The waiting line for  Infinity Mirrored Room – The Souls of Millions of Light Years had already been closed for hours when I was able to enter the other installation, Love is Calling within a very short waiting time. Love is Calling is also based on mirrored "infinity" perception and uses lit large inflatable objects as objects of perceptions besides the viewers. But probably the main difference between the popularity (measured in waiting time) is that while in Love is Calling there are at least ten viewers allowed in the installation for about 60 seconds in The Souls of Millions of Light Years allow one viewers at the time is allowed for 45 seconds.

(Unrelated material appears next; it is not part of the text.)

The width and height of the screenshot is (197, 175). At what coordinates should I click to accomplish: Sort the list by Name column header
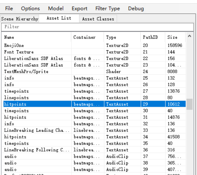(x=36, y=37)
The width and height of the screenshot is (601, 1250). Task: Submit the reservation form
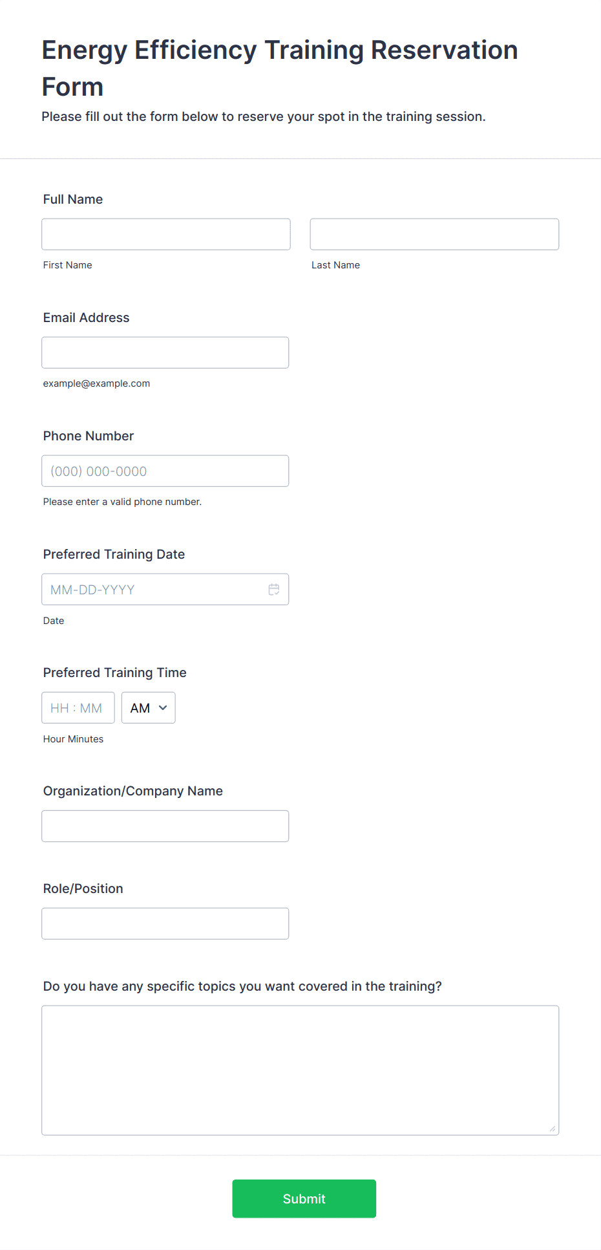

Lines outside the David Zwirner Gallery. Photo by Daniela Bertol
"Gallerini" opening the door to Infinity Mirrored Room – The Souls of Millions of Light Years
Although Kusama's work has been acclaimed by the art world for several decades, she has been recently gaining an increasing popularity among not typical art galleries goers. The visitors lining up outside David Zwirner Gallery are typically under thirty-year of age and often even not know who is the artist authoring the installations. The 45 seconds of private viewing is probably what attracts this type of visitors to  The Souls of Millions of Light Years much more thank to Love is Calling. During the 45 seconds inside the mirrored room the viewer is allowed to take photographs and videos. The majority of these audio-visual recordings become instagrams. The "selfies" found in Kusama's installation a very special stage-set: a transcendence to the ordinary places of life, which, in the artificial mirrored fabrication of infinite spaces, allows a kaleidoscopic multiplication of the self. In an era of social networks where virtual presence and remote communication often prevail on face to face physical encounter it is not surprising how this installation has attracted so many crowds finding an instant special gratification of the "self" to share in a surreal fantastic world.

My video memories of Love is Calling andvideo of Kusama reciting the poem/song  "A Manhattan Suicide Addict"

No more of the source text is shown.